[Start of section]

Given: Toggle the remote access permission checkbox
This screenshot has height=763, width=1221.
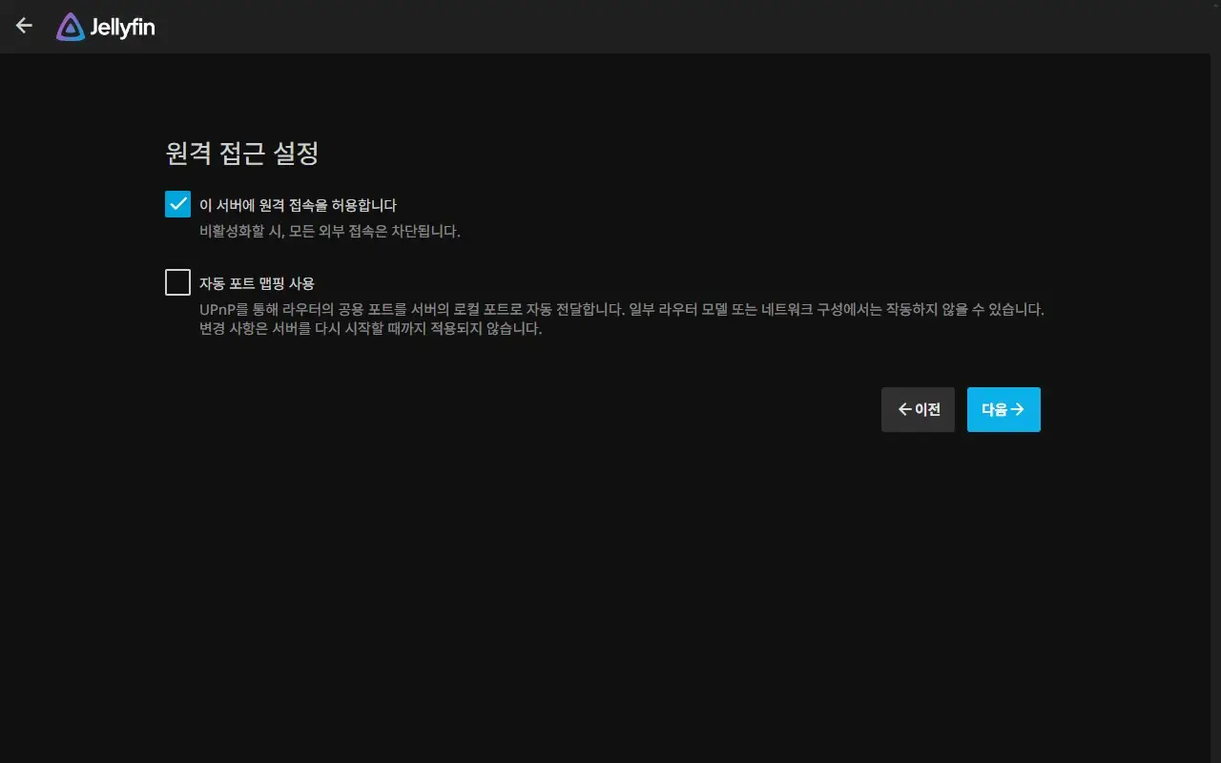Looking at the screenshot, I should click(177, 203).
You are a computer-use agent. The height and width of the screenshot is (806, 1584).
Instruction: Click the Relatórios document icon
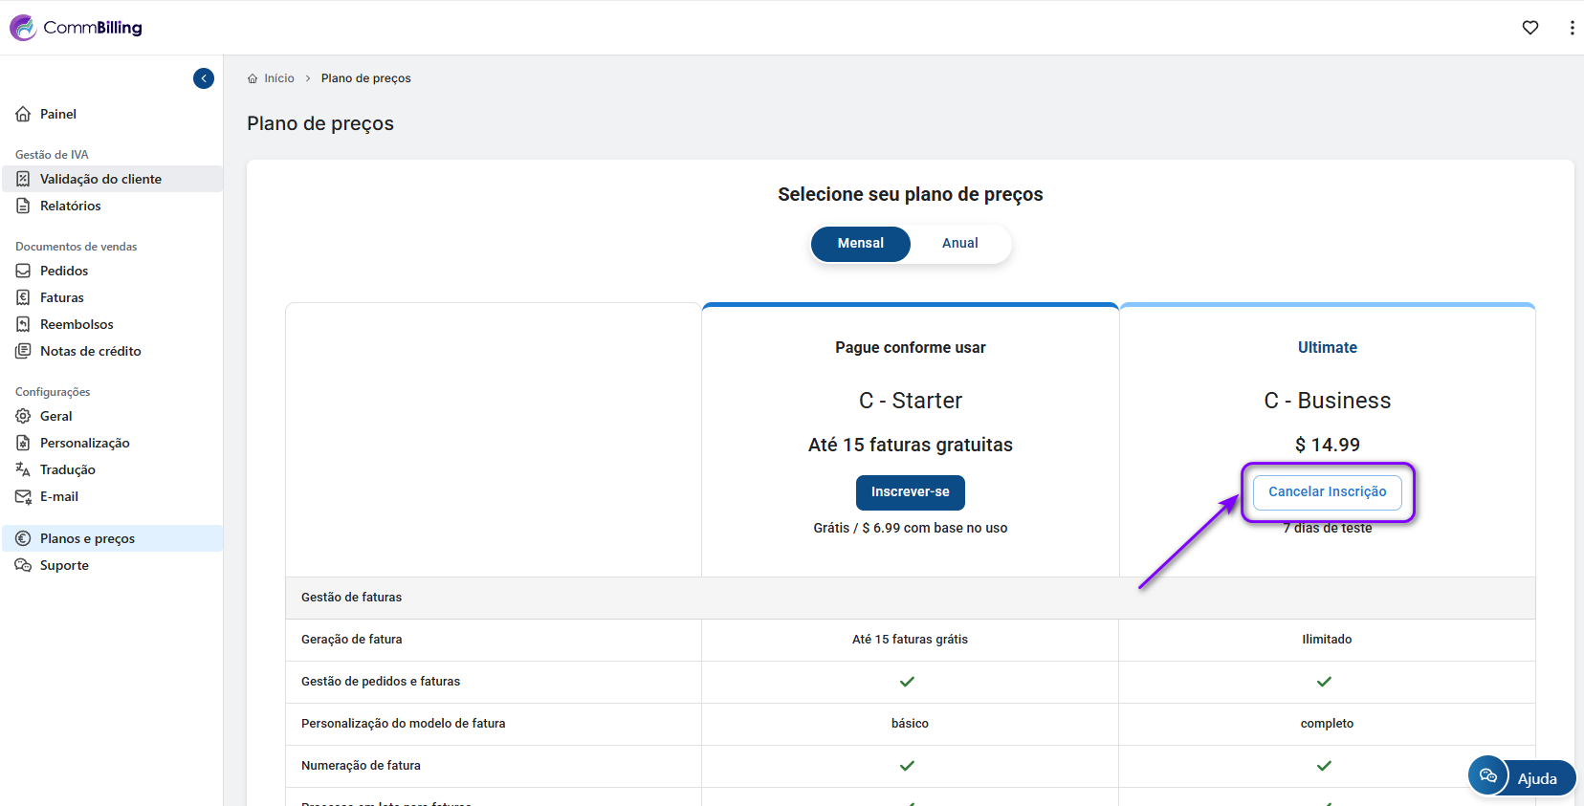point(23,206)
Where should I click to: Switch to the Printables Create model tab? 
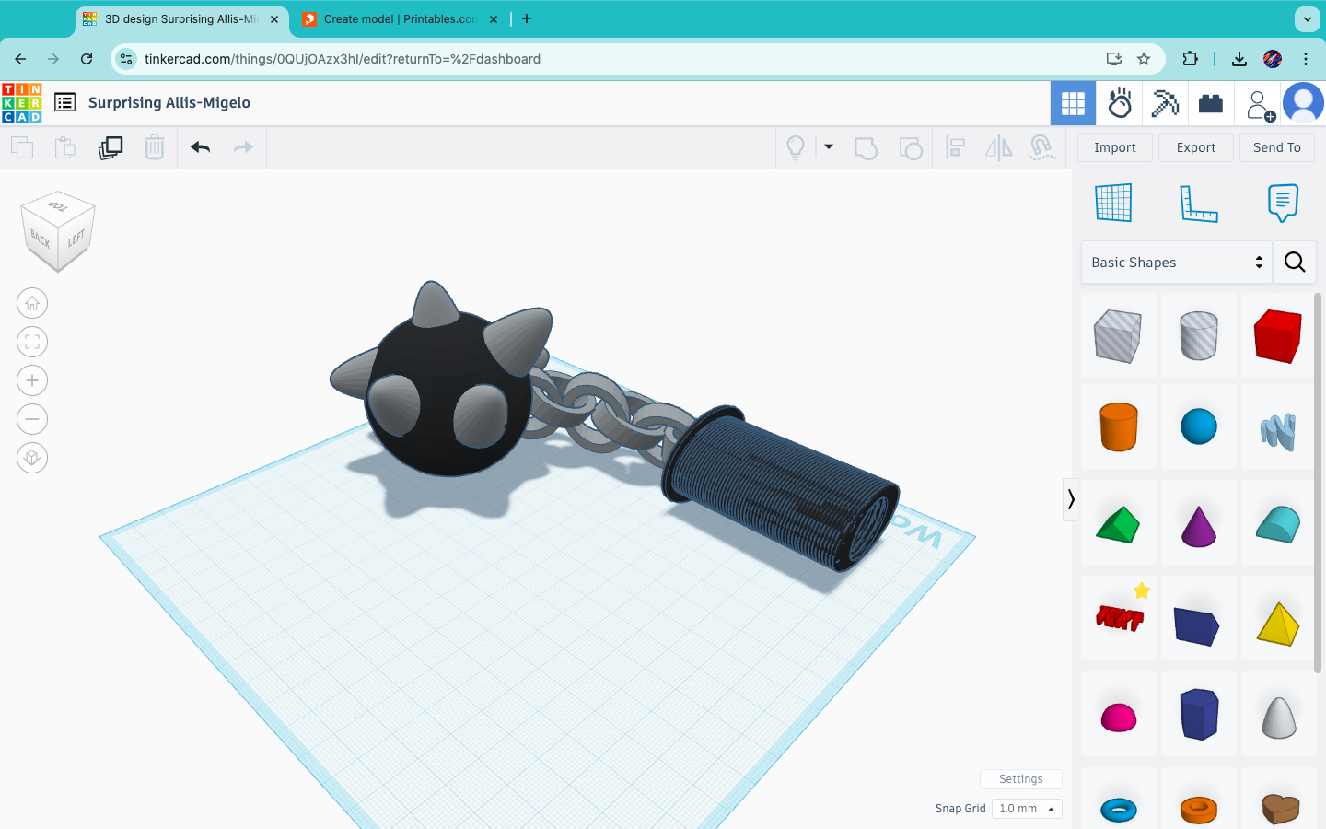pos(400,19)
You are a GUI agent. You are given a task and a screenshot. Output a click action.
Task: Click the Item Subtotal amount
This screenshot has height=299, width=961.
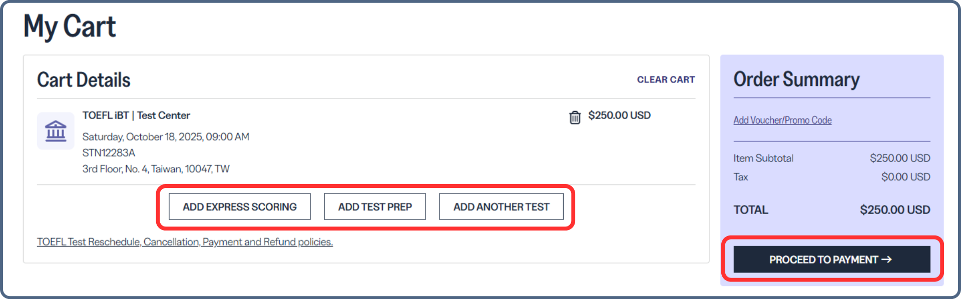900,158
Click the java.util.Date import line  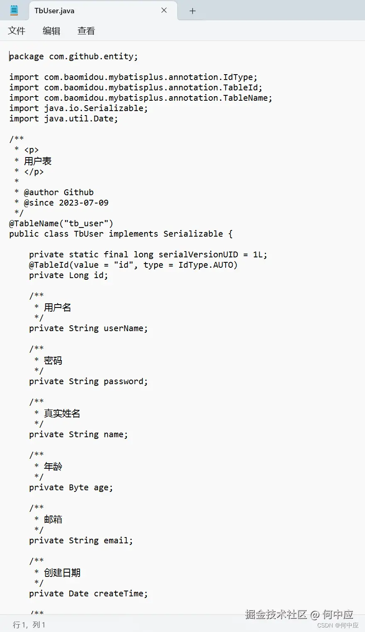coord(63,119)
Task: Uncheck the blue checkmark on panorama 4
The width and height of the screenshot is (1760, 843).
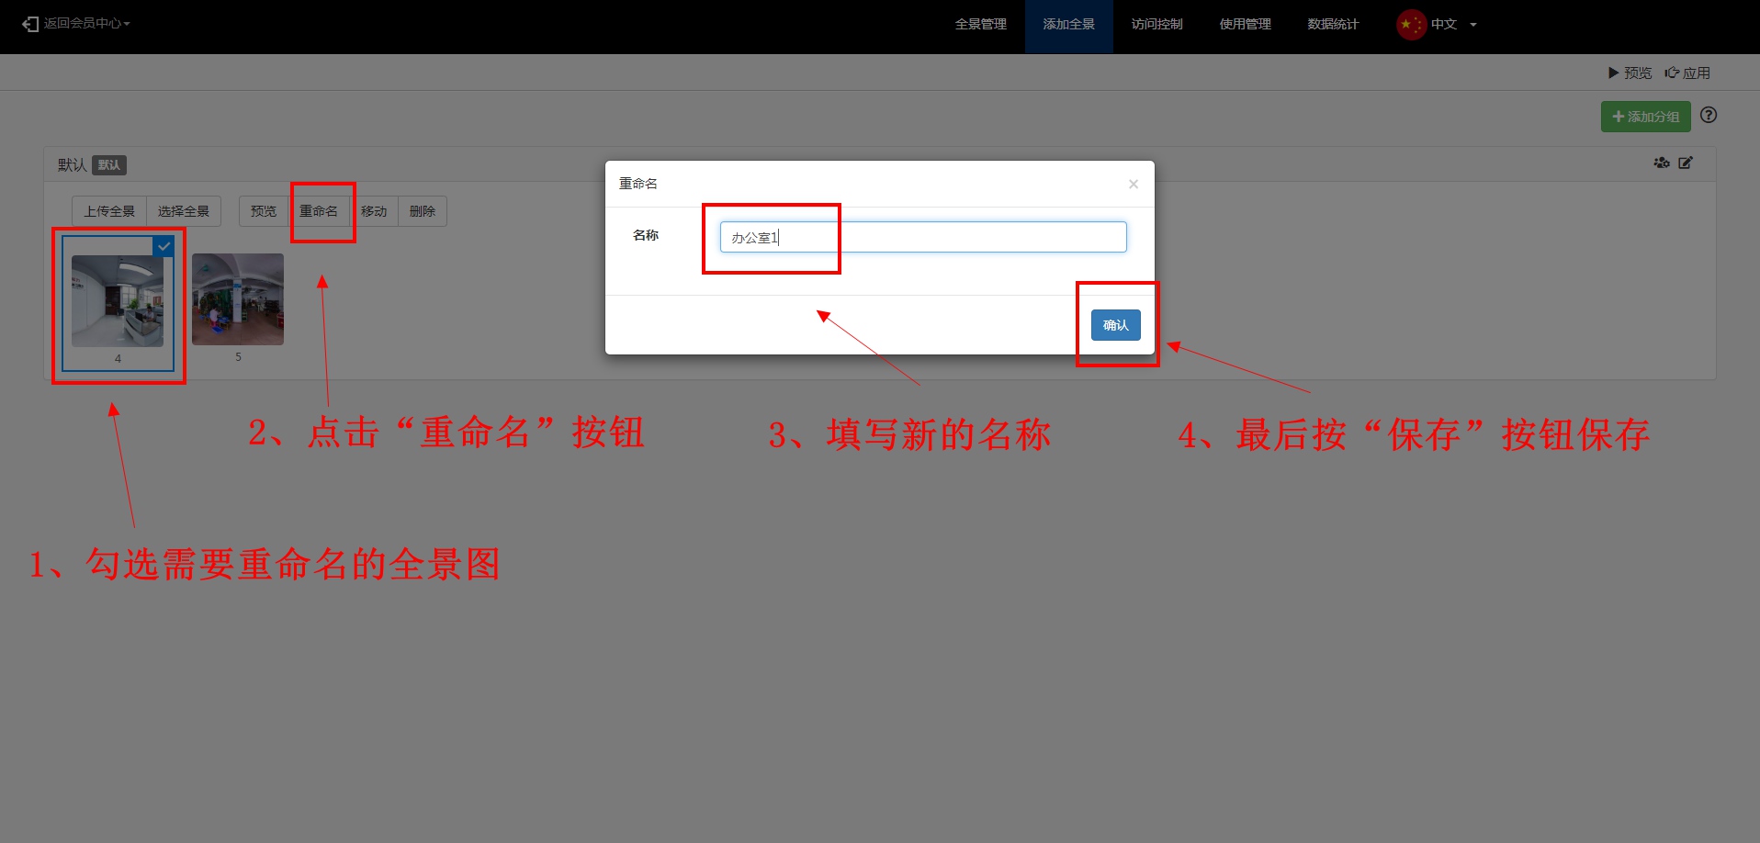Action: pos(164,246)
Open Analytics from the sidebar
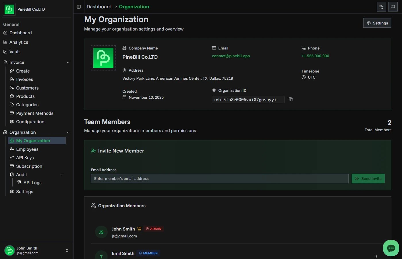 19,42
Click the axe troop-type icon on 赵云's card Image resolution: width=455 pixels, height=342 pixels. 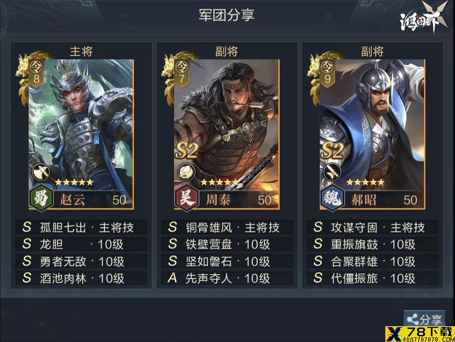coord(41,172)
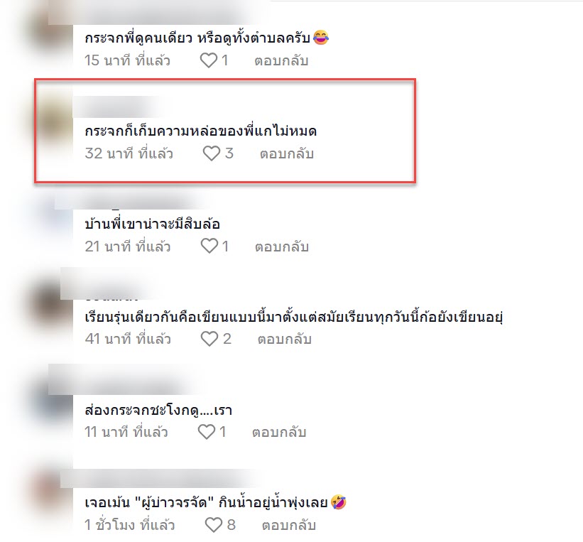
Task: Like the comment posted 11 นาที ago
Action: tap(207, 431)
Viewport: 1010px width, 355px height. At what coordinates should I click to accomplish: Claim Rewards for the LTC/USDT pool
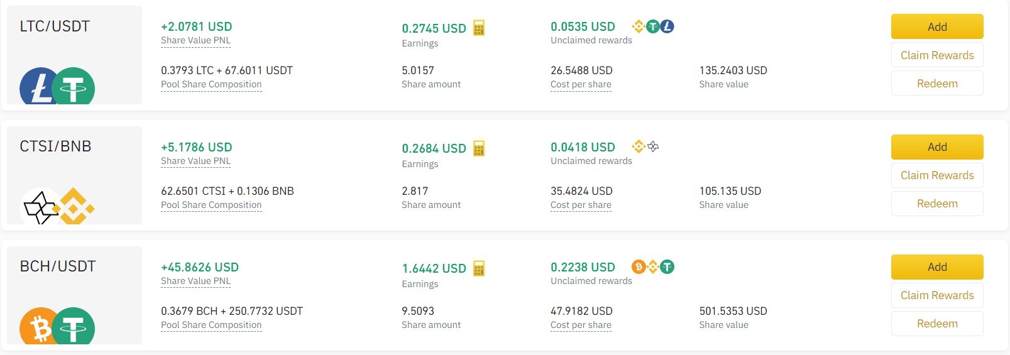[x=937, y=55]
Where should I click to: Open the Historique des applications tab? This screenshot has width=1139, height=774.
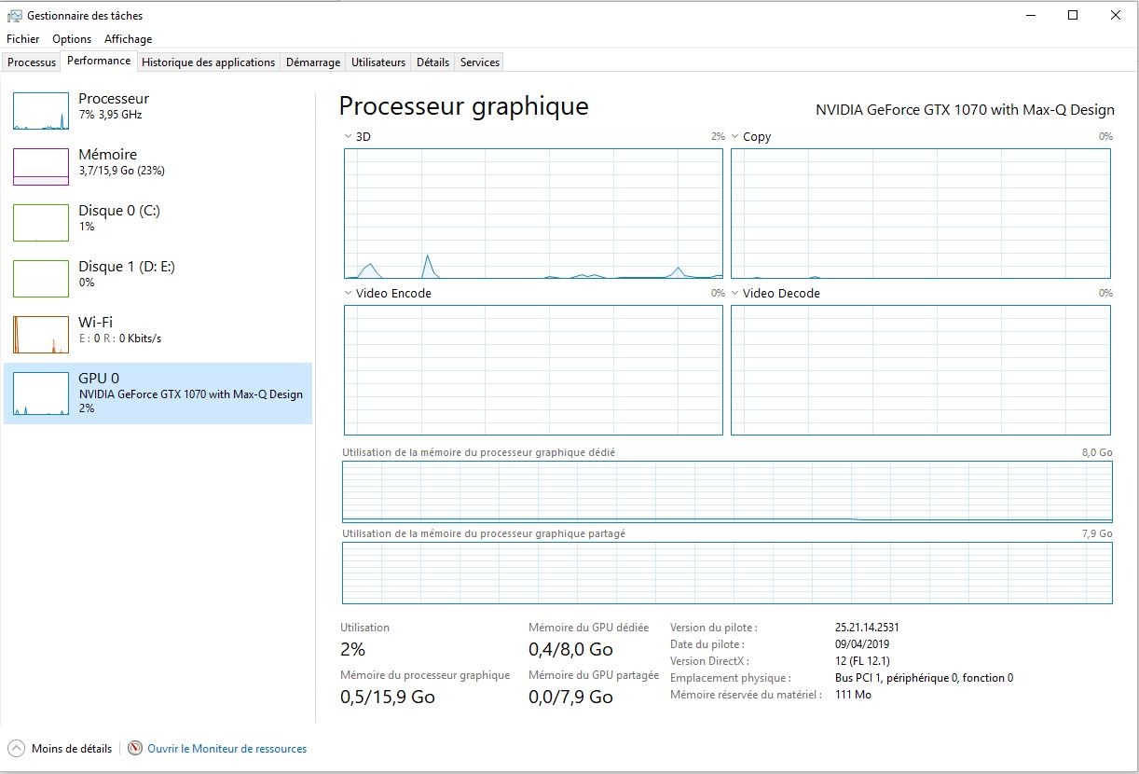click(x=208, y=62)
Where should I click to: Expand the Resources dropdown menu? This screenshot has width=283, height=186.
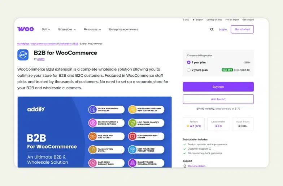click(92, 30)
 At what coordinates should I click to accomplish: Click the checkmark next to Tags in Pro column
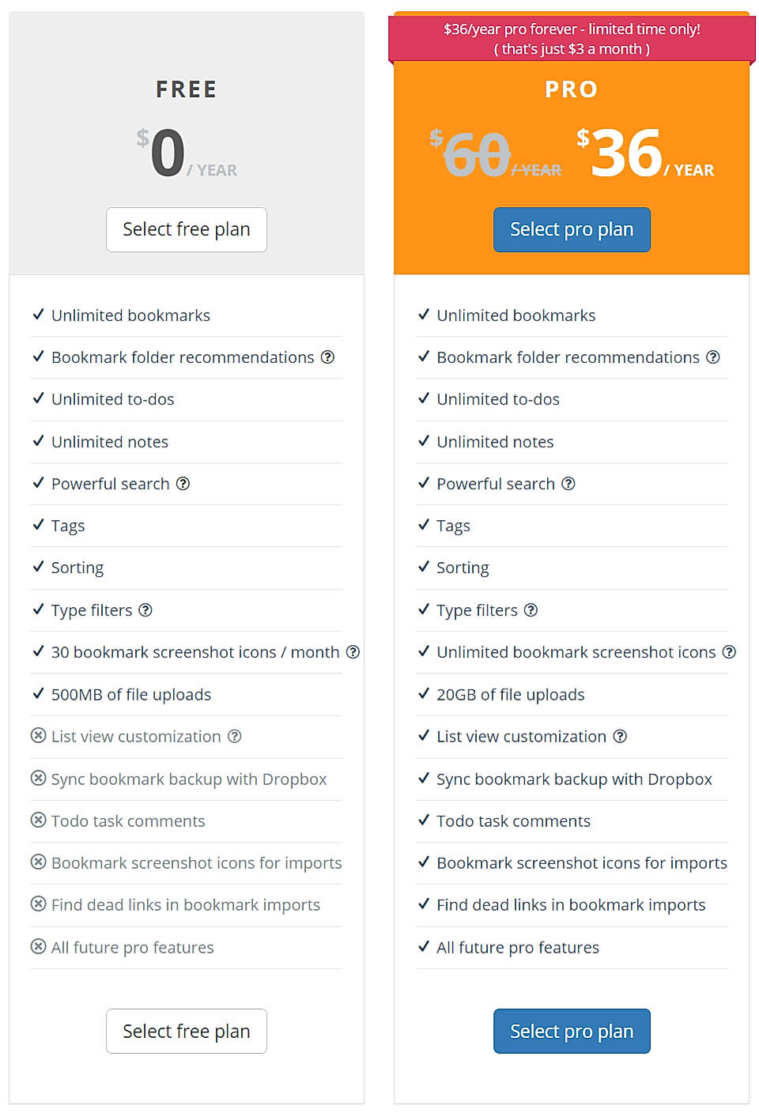424,526
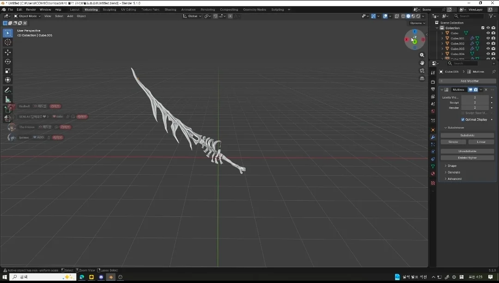Switch to perspective/orthographic grid icon
Viewport: 499px width, 283px height.
[x=422, y=79]
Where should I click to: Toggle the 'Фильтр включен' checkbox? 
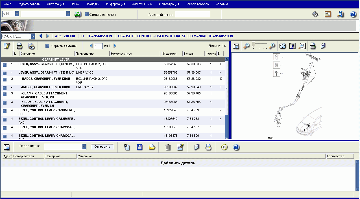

[End of section]

▶ **Exercise goal**
Select every line in the records above that contains the word "Toggle".

▶ **Result for this task**
Given: Toggle the remote access permission checkbox
Where should I click to: Toggle the 'Фильтр включен' checkbox? 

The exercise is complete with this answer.